── INFORMATION PROVIDED ──
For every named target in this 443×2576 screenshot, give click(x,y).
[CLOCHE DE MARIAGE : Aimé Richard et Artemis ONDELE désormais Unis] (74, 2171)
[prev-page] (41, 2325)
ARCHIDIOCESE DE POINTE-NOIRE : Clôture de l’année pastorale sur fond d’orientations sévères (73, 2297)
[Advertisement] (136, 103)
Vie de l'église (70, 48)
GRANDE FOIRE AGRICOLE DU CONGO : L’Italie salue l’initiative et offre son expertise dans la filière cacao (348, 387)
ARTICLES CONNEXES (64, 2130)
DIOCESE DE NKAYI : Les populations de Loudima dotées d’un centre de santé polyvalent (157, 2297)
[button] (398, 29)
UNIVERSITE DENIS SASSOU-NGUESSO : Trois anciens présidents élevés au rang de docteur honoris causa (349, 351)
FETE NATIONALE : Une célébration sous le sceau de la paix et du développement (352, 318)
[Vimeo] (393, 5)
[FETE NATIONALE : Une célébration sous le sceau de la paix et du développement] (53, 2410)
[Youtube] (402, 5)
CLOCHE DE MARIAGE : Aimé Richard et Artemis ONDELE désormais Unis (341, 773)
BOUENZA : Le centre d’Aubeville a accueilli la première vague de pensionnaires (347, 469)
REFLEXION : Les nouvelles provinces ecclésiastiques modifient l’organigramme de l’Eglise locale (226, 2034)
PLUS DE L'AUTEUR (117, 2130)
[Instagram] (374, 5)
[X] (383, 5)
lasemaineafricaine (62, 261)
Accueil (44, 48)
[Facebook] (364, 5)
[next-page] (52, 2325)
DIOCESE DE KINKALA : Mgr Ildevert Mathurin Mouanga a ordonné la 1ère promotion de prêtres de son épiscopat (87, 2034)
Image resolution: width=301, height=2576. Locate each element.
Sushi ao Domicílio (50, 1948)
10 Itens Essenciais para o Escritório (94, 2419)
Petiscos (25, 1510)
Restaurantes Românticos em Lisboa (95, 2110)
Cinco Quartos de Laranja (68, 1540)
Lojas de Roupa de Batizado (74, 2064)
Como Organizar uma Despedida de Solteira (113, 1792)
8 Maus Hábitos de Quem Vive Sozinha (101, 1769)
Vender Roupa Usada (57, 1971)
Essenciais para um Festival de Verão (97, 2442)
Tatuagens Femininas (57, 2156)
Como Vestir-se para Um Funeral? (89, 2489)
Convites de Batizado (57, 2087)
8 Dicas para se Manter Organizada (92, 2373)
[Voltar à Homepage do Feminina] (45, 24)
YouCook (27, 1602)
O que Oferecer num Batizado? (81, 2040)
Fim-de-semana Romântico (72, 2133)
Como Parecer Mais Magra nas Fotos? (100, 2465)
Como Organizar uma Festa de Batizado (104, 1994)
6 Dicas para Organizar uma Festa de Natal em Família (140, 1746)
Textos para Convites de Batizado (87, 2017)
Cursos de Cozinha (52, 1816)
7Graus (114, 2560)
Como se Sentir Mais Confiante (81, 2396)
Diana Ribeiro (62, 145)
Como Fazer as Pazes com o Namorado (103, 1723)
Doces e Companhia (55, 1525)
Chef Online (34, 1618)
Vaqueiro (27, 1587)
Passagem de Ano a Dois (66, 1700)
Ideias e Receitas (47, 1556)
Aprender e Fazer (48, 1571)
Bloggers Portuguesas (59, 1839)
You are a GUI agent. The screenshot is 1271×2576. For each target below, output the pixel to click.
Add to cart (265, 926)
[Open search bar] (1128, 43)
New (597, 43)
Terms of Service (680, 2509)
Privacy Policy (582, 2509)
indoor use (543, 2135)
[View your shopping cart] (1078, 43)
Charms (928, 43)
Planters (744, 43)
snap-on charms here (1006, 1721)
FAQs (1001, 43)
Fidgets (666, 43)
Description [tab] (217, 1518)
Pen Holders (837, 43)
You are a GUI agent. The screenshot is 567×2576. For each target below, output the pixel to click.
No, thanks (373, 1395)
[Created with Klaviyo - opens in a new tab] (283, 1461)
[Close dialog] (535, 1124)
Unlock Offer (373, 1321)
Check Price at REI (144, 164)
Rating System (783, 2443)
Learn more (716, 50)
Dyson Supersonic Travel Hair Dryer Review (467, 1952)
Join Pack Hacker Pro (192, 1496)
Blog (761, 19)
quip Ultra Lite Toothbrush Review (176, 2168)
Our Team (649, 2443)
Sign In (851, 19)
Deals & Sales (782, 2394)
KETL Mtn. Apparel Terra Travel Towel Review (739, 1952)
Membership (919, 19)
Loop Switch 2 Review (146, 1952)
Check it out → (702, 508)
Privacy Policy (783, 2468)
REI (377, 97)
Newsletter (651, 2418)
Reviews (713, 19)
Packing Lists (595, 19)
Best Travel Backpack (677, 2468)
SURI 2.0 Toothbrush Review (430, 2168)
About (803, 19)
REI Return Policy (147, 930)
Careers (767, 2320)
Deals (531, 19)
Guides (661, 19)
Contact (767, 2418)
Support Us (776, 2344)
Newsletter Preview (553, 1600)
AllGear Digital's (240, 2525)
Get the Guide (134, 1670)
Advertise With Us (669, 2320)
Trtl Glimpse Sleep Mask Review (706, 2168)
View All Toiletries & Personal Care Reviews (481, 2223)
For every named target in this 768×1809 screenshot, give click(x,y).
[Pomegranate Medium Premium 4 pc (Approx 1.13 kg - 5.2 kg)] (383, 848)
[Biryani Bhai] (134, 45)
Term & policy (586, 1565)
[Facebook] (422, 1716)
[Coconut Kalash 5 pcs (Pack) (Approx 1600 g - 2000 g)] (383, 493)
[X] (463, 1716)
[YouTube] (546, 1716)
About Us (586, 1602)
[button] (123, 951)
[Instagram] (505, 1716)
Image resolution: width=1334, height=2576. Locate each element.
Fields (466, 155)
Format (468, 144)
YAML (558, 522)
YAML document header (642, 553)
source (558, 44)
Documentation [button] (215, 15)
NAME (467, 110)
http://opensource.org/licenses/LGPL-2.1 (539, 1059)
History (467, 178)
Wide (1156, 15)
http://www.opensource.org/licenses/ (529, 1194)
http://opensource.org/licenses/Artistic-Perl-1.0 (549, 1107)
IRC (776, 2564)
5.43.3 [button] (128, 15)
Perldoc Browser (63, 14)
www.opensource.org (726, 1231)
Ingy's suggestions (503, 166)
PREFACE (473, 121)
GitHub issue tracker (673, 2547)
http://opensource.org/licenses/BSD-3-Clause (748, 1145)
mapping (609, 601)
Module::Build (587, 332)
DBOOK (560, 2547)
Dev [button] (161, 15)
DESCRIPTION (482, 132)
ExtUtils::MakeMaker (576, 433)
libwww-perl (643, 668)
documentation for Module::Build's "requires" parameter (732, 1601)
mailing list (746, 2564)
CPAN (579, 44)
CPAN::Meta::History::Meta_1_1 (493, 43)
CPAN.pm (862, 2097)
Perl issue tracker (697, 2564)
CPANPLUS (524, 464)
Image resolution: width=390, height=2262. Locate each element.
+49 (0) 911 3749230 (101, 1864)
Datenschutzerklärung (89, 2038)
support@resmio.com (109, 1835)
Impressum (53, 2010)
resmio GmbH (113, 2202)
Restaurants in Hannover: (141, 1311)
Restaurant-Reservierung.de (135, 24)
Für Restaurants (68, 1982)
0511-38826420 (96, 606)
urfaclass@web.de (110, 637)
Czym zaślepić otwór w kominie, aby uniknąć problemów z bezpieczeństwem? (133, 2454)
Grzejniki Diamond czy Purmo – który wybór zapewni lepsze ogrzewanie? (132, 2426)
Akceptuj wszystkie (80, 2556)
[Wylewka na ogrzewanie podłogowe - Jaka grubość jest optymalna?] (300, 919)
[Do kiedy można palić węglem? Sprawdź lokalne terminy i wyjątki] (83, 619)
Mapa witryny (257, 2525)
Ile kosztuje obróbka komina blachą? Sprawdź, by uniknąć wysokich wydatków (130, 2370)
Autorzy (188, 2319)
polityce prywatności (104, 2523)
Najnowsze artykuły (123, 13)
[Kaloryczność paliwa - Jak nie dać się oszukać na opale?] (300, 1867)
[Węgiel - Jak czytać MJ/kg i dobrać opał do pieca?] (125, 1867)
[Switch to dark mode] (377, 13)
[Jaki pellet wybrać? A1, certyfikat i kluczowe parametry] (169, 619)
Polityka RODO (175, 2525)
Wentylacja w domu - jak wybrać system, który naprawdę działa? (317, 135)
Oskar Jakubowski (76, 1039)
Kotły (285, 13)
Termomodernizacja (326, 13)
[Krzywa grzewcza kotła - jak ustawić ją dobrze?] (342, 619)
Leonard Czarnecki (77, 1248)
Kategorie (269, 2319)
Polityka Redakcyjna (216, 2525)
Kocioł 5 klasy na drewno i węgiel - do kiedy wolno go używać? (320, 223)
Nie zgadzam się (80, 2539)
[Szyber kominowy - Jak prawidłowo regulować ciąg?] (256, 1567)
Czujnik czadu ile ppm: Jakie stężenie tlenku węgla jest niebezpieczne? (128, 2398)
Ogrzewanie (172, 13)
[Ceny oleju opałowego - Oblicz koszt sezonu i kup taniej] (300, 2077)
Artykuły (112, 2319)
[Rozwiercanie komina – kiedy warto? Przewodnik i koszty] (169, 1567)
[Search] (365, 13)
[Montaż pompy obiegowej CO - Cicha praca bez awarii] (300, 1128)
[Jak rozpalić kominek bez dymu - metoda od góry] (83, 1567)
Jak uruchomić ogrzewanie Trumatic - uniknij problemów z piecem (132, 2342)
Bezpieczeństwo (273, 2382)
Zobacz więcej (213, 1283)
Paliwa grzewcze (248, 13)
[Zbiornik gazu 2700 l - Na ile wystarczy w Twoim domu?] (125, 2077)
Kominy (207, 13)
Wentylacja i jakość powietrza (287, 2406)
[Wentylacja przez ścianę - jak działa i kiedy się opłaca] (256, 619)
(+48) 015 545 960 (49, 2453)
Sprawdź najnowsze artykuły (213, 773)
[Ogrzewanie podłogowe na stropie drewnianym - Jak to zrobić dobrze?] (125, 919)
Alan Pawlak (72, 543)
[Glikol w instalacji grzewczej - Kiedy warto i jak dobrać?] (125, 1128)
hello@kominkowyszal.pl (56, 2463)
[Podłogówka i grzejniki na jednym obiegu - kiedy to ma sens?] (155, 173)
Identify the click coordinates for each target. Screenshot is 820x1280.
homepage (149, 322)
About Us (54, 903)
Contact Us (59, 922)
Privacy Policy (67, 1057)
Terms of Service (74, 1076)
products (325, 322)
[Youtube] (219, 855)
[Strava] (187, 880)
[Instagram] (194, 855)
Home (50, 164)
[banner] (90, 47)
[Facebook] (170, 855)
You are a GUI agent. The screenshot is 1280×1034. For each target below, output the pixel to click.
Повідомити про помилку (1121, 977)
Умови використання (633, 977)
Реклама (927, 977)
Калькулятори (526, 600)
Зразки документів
───
PROBLEM
Set down each line of the material verbatim, from the first line through the line that contains "YouCook (27, 1602)".

COMPLETED EXERCISE
For every named target in this 443×2576 screenshot, give click(x,y).
[CLOCHE DE MARIAGE : Aimé Richard et Artemis ONDELE désormais Unis] (74, 2171)
[prev-page] (41, 2325)
ARCHIDIOCESE DE POINTE-NOIRE : Clôture de l’année pastorale sur fond d’orientations sévères (73, 2297)
[Advertisement] (136, 103)
Vie de l'église (70, 48)
GRANDE FOIRE AGRICOLE DU CONGO : L’Italie salue l’initiative et offre son expertise dans la filière cacao (348, 387)
ARTICLES CONNEXES (64, 2130)
DIOCESE DE NKAYI : Les populations de Loudima dotées d’un centre de santé polyvalent (157, 2297)
[button] (398, 29)
UNIVERSITE DENIS SASSOU-NGUESSO : Trois anciens présidents élevés au rang de docteur honoris causa (349, 351)
FETE NATIONALE : Une célébration sous le sceau de la paix et du développement (352, 318)
[Vimeo] (393, 5)
[FETE NATIONALE : Une célébration sous le sceau de la paix et du développement] (53, 2410)
[Youtube] (402, 5)
CLOCHE DE MARIAGE : Aimé Richard et Artemis ONDELE désormais Unis (341, 773)
BOUENZA : Le centre d’Aubeville a accueilli la première vague de pensionnaires (347, 469)
REFLEXION : Les nouvelles provinces ecclésiastiques modifient l’organigramme de l’Eglise locale (226, 2034)
PLUS DE L'AUTEUR (117, 2130)
[Instagram] (374, 5)
[X] (383, 5)
lasemaineafricaine (62, 261)
Accueil (44, 48)
[Facebook] (364, 5)
[next-page] (52, 2325)
DIOCESE DE KINKALA : Mgr Ildevert Mathurin Mouanga a ordonné la 1ère promotion de prêtres de son épiscopat (87, 2034)
Image resolution: width=301, height=2576. Locate each element.
Sushi ao Domicílio (50, 1948)
10 Itens Essenciais para o Escritório (94, 2419)
Petiscos (25, 1510)
Restaurantes Românticos em Lisboa (95, 2110)
Cinco Quartos de Laranja (68, 1540)
Lojas de Roupa de Batizado (74, 2064)
Como Organizar uma Despedida de Solteira (113, 1792)
8 Maus Hábitos de Quem Vive Sozinha (101, 1769)
Vender Roupa Usada (57, 1971)
Essenciais para um Festival de Verão (97, 2442)
Tatuagens Femininas (57, 2156)
Como Vestir-se para Um Funeral? (89, 2489)
Convites de Batizado (57, 2087)
8 Dicas para se Manter Organizada (92, 2373)
[Voltar à Homepage do Feminina] (45, 24)
YouCook (27, 1602)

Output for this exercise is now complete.